Corona: Keine Kontrollen an deutschen Flughäfen

04.04.2020

Ein ernüchternder Befund: trotz weitreichender Einschränkungen des öffentlichen und privaten Lebens in Deutschland gibt es an den Flughäfen kaum Kontrollen. Nach Recherchen der „Welt“ finden Gesundheitsprüfungen und Kontrollen vielfach nur oberflächlich oder überhaupt nicht statt – insbesondere bei deutschen Staatsangehörigen, die derzeit aus aller Welt zurückgeholt werden.

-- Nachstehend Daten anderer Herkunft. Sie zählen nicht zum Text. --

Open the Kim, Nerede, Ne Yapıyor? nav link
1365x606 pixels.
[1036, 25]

Dem Auswärtigen Amt zufolge sind bereits 187.000 Urlauber aus dem Ausland zurückgeholt worden. Allein das Außenministerium habe 170 Sonderflüge organisiert.

Passagiere erzählten unter anderem von scharfen Kontrollen, Wärmebildkameras und Menschen, die ausnahmslos Schutzmasken getragen hätten – aber nur im Ausland, unter anderem auf Sri Lanka, in Taipeh oder Tokio.

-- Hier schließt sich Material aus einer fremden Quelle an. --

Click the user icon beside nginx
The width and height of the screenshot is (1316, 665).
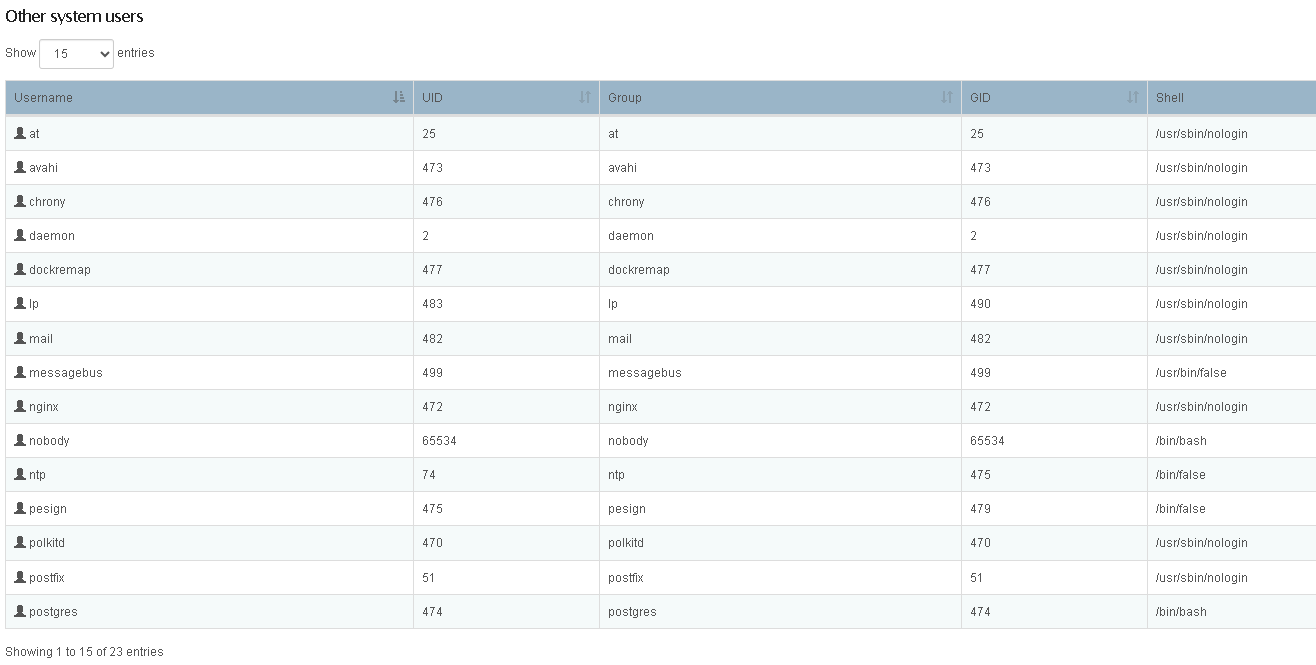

In Frankfurt am Main dagegen: keine Kontrollen, freier Transit, keine Formulare. Die Fluggäste können ohne weitere Veranlassungen das Gelände verlassen. Befragte, die über die vom Auswärtigen Amt organisierten Rückholflüge zurückgekehrten, berichten sogar von Fällen, in denen Kontrollen selbst bei Passagieren unterblieben wären, die mit Krankheitssymptomen ins Flugzeug gestiegen seien.

Ein Lufthansa-Sprecher teilte der „Welt“ mit, es werde nicht befördert, wer „erkennbar krank“ sei – was aber lediglich durch „Inaugenscheinnahme“ eingeschätzt werde. Das Personal sei nicht befugt, Gesundheitskontrollen durchzuführen.

Es gebe auch noch Ansagen, beim Boarding und Ausstieg die Distanz zu wahren. Immerhin sei die Wahrscheinlichkeit, sich an Bord anzustecken, „extrem gering“. Die Luft fließe aufgrund der Konstruktion der Klimaanlage vertikal und nicht horizontal.

Von Fiebermessungen, wie sie auf asiatischen Flughäfen verbreitet sind, hält man in deutschen Gesundheitsämtern wenig. Sie wären aufwendig, ohne Sicherheit zu bringen. Symptomfreie Infizierte und solche, die fiebersenkende Medikamente eingenommen hätten, könnten diese Kontrollmaßnahmen problemlos umgehen.